- **TASK PROMPT**
Copy out and return the lines from the one holding "Task: Select the" to the end of the listing below, both included, omitting the pictures.
----
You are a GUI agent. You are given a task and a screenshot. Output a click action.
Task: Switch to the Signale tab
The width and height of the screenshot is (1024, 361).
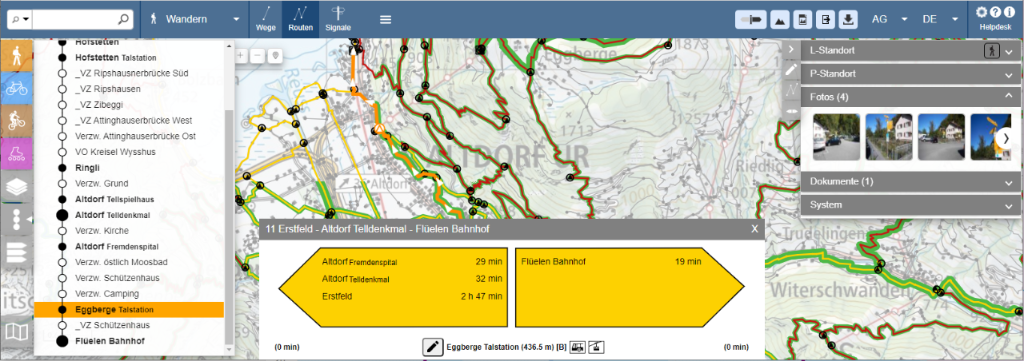[x=338, y=19]
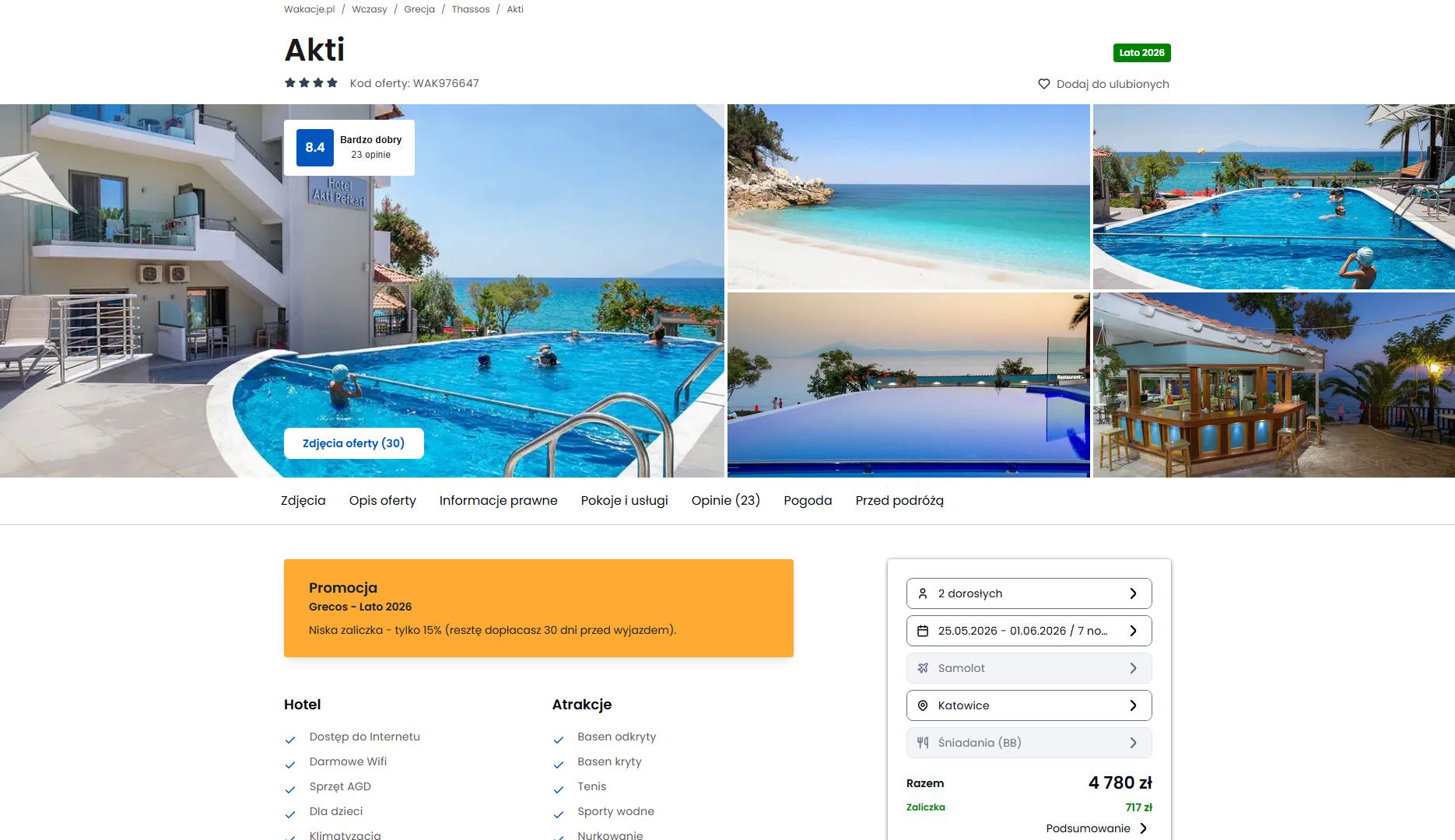Click the hotel star rating icons
The height and width of the screenshot is (840, 1455).
(x=311, y=82)
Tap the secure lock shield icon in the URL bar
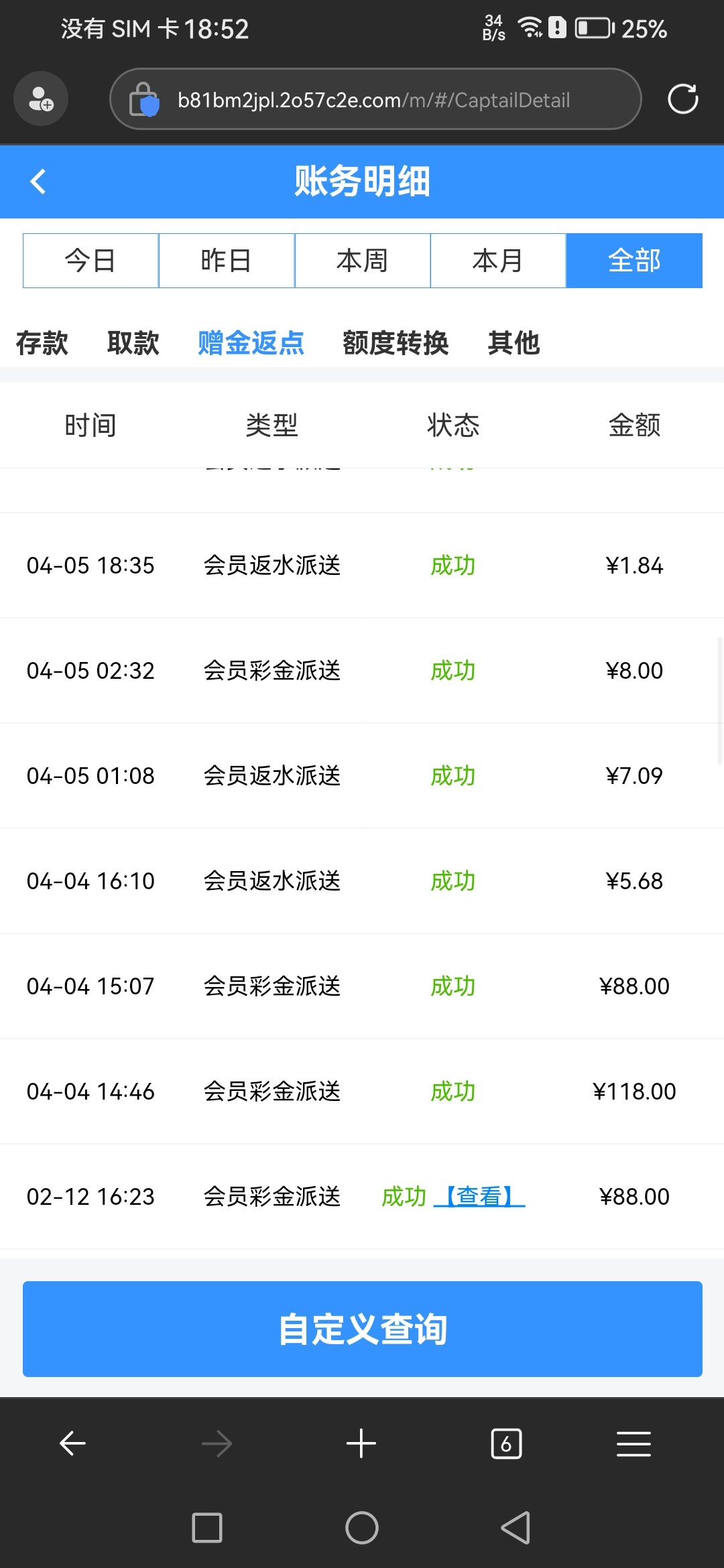724x1568 pixels. point(144,100)

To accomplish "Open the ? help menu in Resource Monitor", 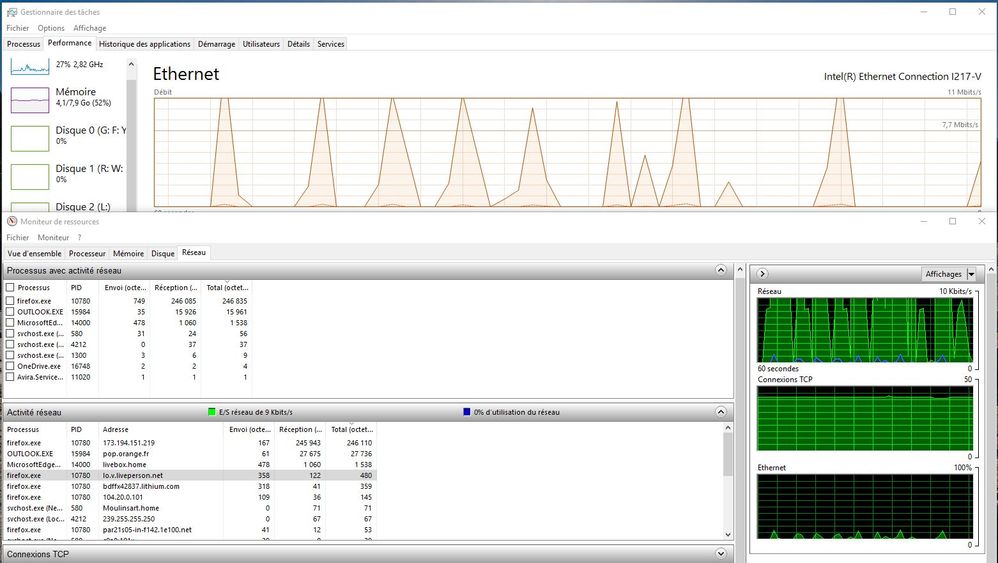I will tap(79, 238).
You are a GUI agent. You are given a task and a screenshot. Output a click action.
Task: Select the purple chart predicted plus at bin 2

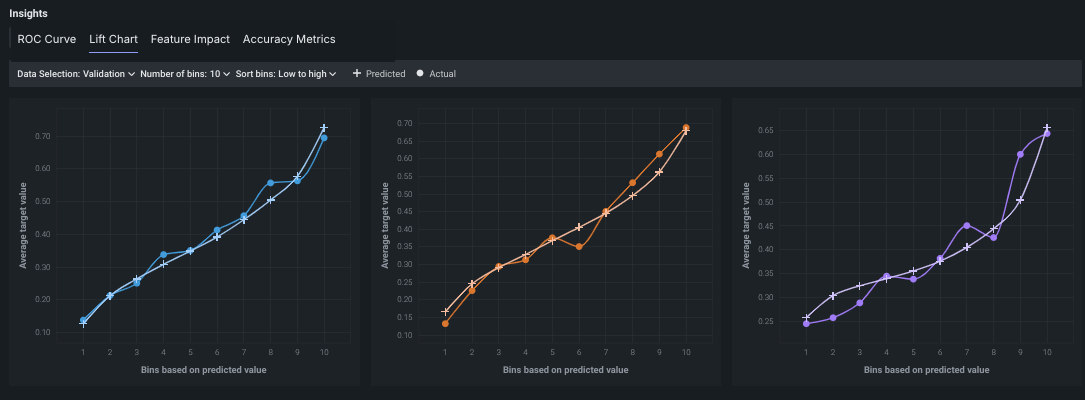click(x=833, y=295)
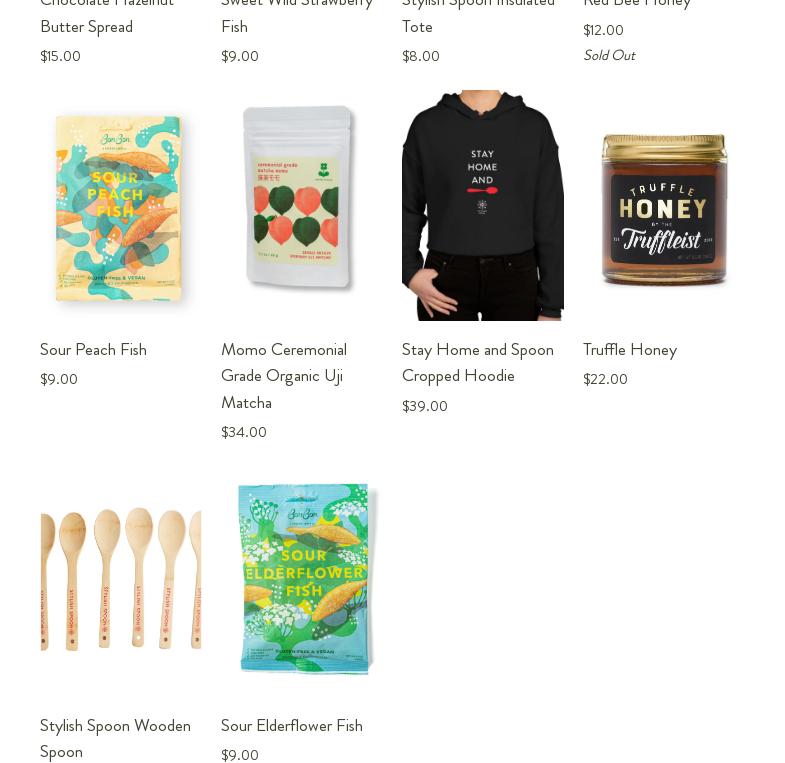The height and width of the screenshot is (763, 785).
Task: Open the Truffle Honey jar image
Action: point(663,208)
----
- **COMPLETED TASK**
Task: Select the purple chart predicted plus at bin 2

click(x=833, y=295)
The height and width of the screenshot is (763, 785).
Task: Open the Truffle Honey jar image
Action: point(663,208)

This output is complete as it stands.